Felde: It's beautiful. She stands there, shoulders back, very large hands and feet and just a beautiful face on this woman.

Graham: Every one of 'em has a kind of a sort of space around them, if you just look at each one, you can see how different they are from each other. By the time we get to this stage, you know these models have gotten very comfortable and have gone through this idea of having to be there for a long time.

And so, you know, somewhere there is a kind of something that allows the model to be the collaborator in a real sense so there's a model, the artist on that side, and a collaboration is this thing in the middle. Again, it's sort of like a mirror in there, you know. It's like seeing a thing that's realized only through collaboration of both artist and model.

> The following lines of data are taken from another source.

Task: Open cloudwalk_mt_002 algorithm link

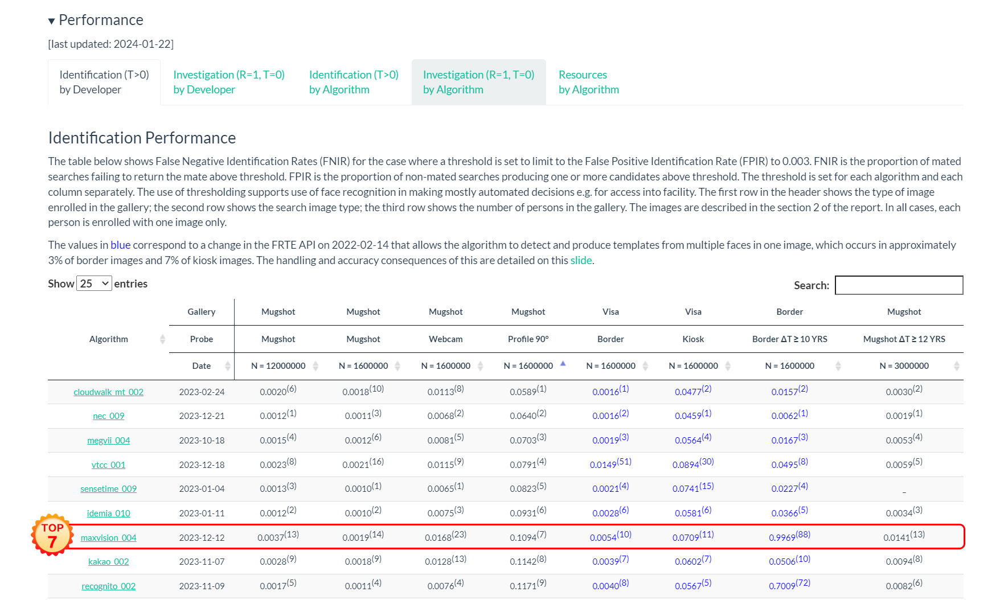Action: point(108,392)
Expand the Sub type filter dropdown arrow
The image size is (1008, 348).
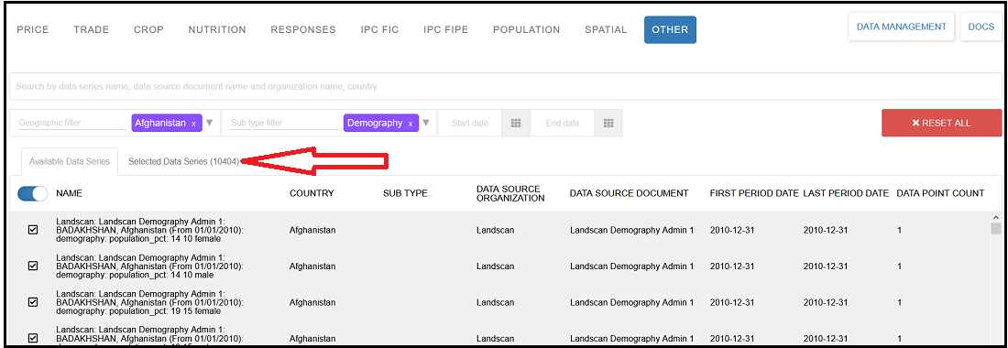[x=425, y=123]
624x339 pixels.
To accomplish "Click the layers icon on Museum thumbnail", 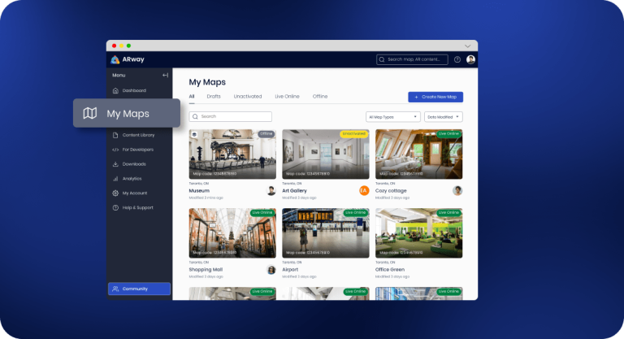I will tap(195, 135).
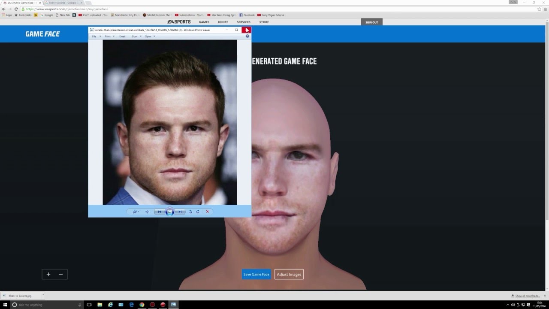Start the slideshow in Windows Photo Viewer

tap(169, 212)
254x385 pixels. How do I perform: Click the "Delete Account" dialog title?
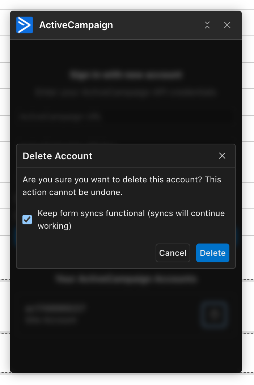tap(57, 156)
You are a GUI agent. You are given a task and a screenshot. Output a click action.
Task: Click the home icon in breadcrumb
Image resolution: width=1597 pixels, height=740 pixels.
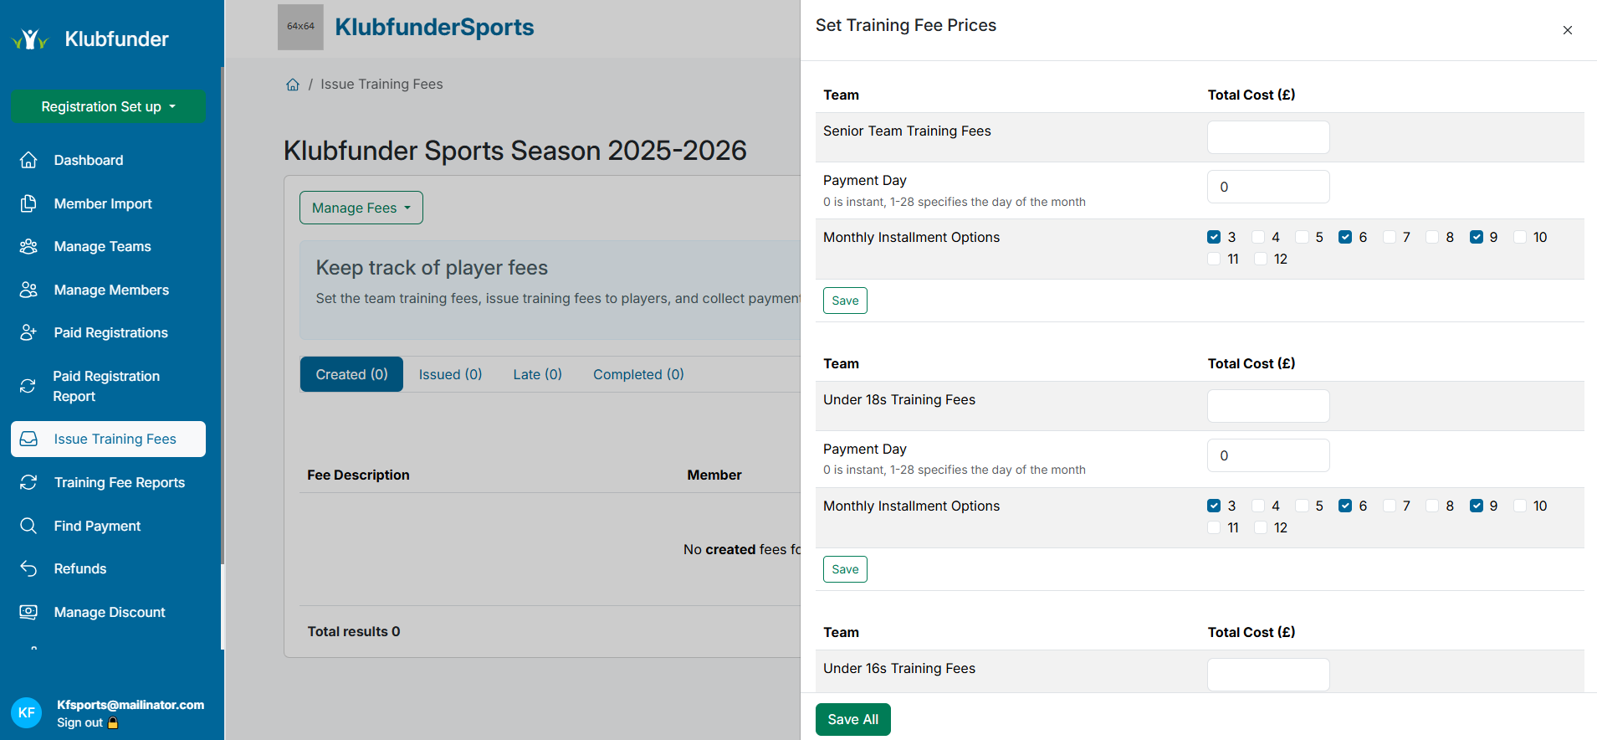[x=293, y=85]
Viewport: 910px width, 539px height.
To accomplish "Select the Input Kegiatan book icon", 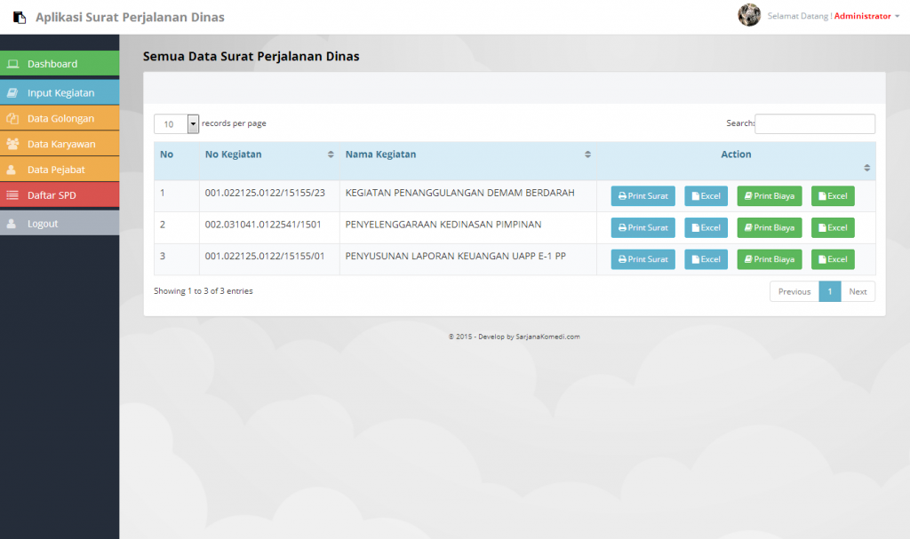I will pos(13,92).
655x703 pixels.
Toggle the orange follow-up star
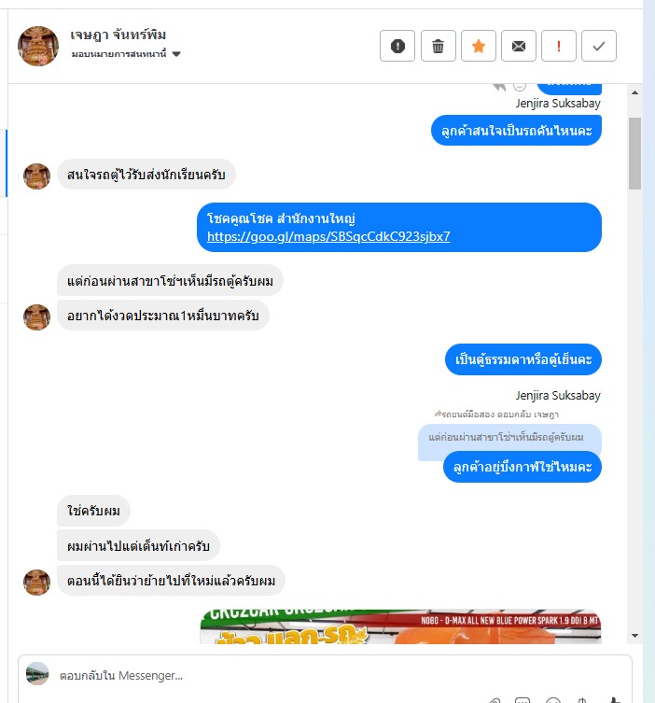coord(478,46)
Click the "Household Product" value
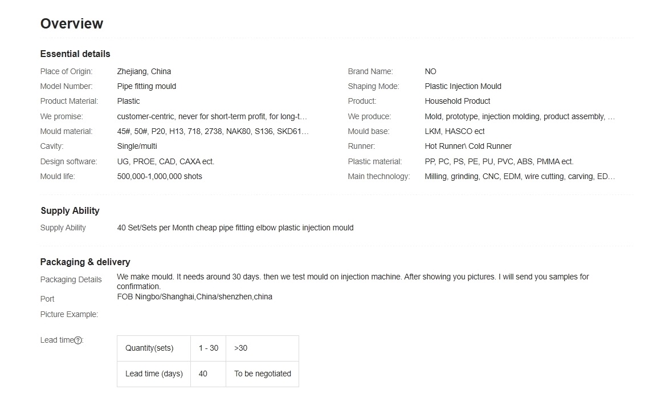 point(457,101)
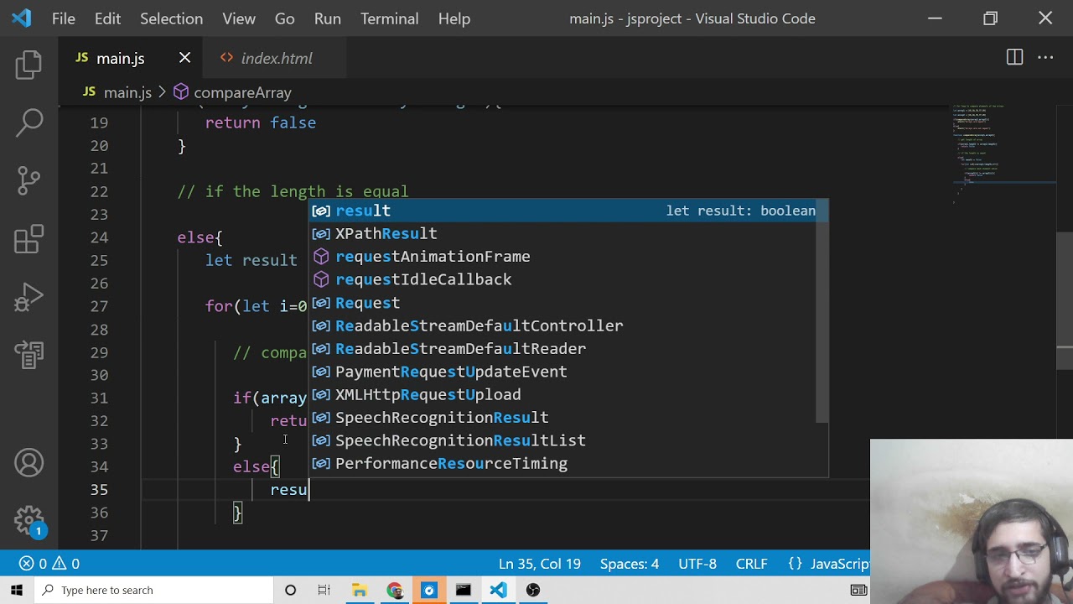
Task: Open the Terminal menu
Action: tap(389, 18)
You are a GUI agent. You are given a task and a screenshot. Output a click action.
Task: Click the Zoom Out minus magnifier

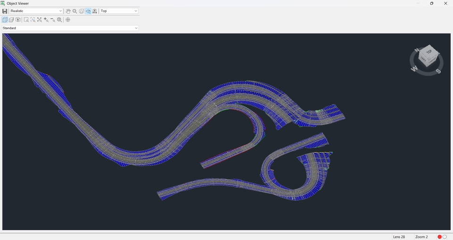coord(52,20)
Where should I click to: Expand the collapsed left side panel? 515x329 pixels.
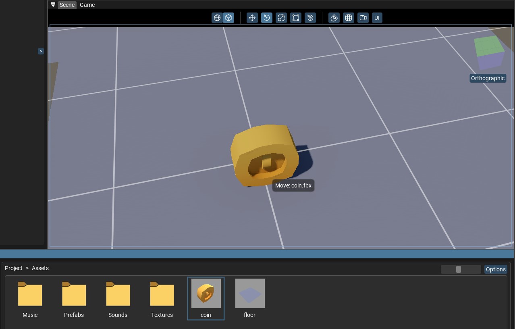41,51
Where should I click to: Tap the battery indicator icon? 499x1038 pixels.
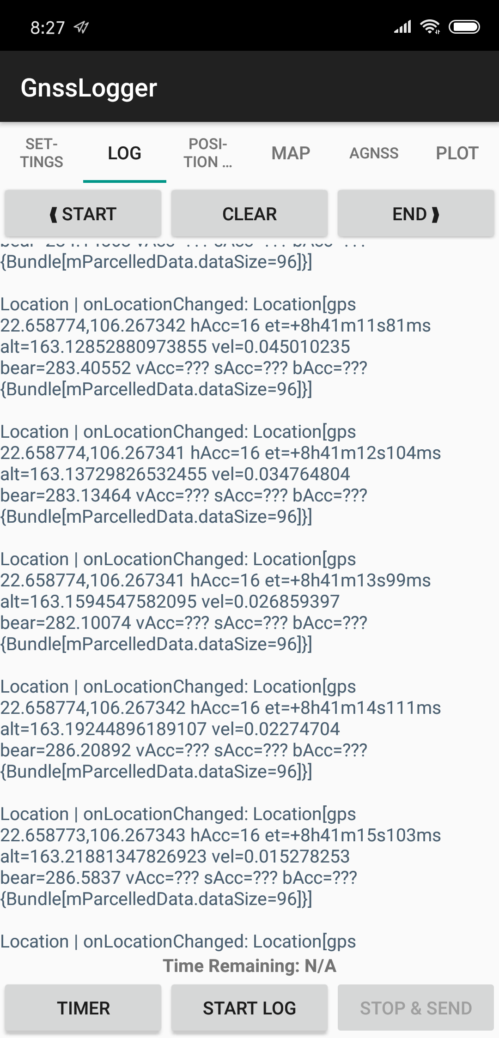[464, 27]
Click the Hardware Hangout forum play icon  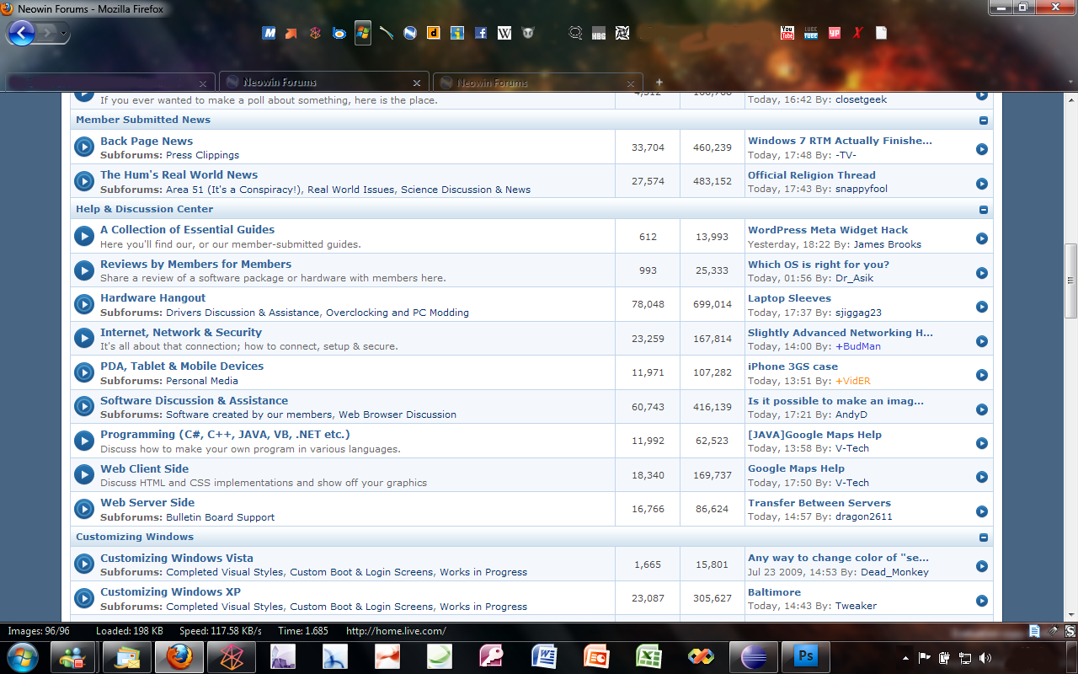83,306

Felde: When I see your work in public or here in this gallery, I have a vision of what to me a Robert Graham piece looks like. The door at the Cathedral to me seems very different. Was it a different process for you as well?

Graham: Well, it's a different theme, you know. The thing about the kind of both spiritual and civic commissions, is that you know, they have to be in a way anonymous, they have to lack the authorship because it's about something else.

It's about the Olympics, it's about Joe Louis, it's about Roosevelt, it's about Our Lady of the Angels. That's the only thing that it has to convey. And so every one of those projects has to have a – somehow an authenticity to convey in that.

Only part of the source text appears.